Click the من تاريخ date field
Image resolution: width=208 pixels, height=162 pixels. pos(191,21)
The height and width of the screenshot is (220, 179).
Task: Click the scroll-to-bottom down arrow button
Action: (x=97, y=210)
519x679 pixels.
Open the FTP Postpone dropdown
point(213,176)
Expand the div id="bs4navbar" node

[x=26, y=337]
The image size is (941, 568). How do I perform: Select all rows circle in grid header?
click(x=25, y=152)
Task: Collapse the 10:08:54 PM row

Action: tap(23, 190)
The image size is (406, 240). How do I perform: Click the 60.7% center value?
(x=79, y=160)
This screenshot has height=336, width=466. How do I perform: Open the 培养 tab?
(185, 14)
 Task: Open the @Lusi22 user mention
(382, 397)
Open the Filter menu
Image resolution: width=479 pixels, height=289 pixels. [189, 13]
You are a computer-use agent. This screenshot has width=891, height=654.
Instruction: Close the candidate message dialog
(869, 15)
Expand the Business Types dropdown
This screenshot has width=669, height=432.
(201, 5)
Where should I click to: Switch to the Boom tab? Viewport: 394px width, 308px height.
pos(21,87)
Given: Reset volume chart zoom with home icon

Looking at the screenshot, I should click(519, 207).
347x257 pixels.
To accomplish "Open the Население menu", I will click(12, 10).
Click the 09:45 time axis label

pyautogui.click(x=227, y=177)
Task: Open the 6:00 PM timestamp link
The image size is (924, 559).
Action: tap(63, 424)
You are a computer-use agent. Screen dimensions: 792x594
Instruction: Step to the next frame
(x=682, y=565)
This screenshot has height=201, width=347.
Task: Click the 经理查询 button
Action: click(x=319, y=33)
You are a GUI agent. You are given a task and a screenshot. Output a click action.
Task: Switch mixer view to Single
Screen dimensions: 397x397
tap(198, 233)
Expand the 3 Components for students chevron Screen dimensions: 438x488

REQUIRED ACTION: Show each line of the material that includes the word "agent".

TASK ANSWER:
You are a computer-use agent. This screenshot has width=891, height=654.
You are a computer-use agent. Screen dimensions: 792x594
You are a GUI agent. You are given a task and a screenshot. Output a click action.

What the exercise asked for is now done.